Paganin et al.18 presented a rederivation of the PBI phase retrieval algorithm of Paganin et al.4, implementing a discretized form of the Laplacian, and provided a theoretical grounding for its ability to increase spatial resolution in processed images. We expand on this result by first considering how the point spread function affects the algorithm. Using theory and simulation, we demonstrated that for detectors with a PSF larger than the pixel size, the spatial frequency filter used in discretized phase retrieval becomes comparable to the standard approach, hence the total gain in spatial resolution may be minimal. We verified experimentally that the magnitude of any improvement is highly dependent upon the width of the detector PSF using PBI-CT scans with both direct and indirect detectors. For detector systems with PSF widths of several pixels or more, typical of unbinned indirect detectors, we saw negligible improvement to spatial resolution due to the broad PSF suppressing high spatial frequency content before it could be boosted; however, by rebinning the same data to reduce the effective PSF width (expressed in pixels), the GPM achieved up to a \({16(2)}\%\) improvement in spatial resolution compared to PM, only after binning by a factor of 8. Conversely, detector systems effectively possessing single pixel width PSFs, commonly found in indirect detectors, showed up to \({17(2)}{\%}\) improvement in spatial resolution. We next extended the concept of the more accurate discrete Fourier formalism to other stable phase retrieval algorithms. For the two material algorithm of Beltran et al.5, we found the spatial resolution was improved by \({11(3)}\%\) using a direct detector. Furthermore, 3D maps electron density recovered using the dual-energy algorithm of Schaff et al.22 with \({29(2)}\%\) resolution improvement. We speculate that similar spatial resolution improvements could be gained for other algorithms that use the Fourier derivative theorem in a discrete setting.
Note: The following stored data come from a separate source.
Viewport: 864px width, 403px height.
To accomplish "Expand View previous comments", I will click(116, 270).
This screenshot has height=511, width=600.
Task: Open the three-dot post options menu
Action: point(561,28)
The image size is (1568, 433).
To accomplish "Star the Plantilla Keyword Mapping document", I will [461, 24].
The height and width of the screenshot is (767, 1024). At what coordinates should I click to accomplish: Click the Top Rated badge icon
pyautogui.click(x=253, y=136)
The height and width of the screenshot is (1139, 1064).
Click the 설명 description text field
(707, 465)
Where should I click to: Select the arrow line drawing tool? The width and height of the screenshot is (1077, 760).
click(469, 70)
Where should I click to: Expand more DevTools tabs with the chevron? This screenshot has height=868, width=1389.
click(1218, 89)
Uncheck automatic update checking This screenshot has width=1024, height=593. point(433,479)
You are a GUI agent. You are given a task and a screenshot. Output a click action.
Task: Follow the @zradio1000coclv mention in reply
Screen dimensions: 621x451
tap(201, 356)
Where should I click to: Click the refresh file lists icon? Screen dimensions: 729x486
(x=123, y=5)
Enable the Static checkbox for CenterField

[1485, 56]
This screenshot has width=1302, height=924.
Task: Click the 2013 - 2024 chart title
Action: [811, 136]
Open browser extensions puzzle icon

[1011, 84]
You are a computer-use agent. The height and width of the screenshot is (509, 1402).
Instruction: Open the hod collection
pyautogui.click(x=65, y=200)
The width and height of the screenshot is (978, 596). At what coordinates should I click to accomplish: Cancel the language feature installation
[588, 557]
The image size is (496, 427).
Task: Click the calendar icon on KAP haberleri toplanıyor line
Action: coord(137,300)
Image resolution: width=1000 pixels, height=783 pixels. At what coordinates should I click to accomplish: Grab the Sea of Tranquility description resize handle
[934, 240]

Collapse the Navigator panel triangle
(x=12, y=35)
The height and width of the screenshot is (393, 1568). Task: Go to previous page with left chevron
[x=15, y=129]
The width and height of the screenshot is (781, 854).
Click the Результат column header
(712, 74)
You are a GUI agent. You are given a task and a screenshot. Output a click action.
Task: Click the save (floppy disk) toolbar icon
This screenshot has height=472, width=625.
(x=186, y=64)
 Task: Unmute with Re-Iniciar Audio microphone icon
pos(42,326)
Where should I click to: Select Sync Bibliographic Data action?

Although the improvements in resolution afforded by the discrete phase retrieval algorithms may only be modest, the most important benefit is the knowledge that the object has been reconstructed more faithfully than was previously achieved. Given the increasing popularity of direct, photon-counting detectors for dose reduction and spectral imaging, and the superior performance of these discrete Fourier transform-based algorithms when using photon-counting detectors, we anticipate that these rederived phase retrieval algorithms will be of increasing importance in future phase contrast work.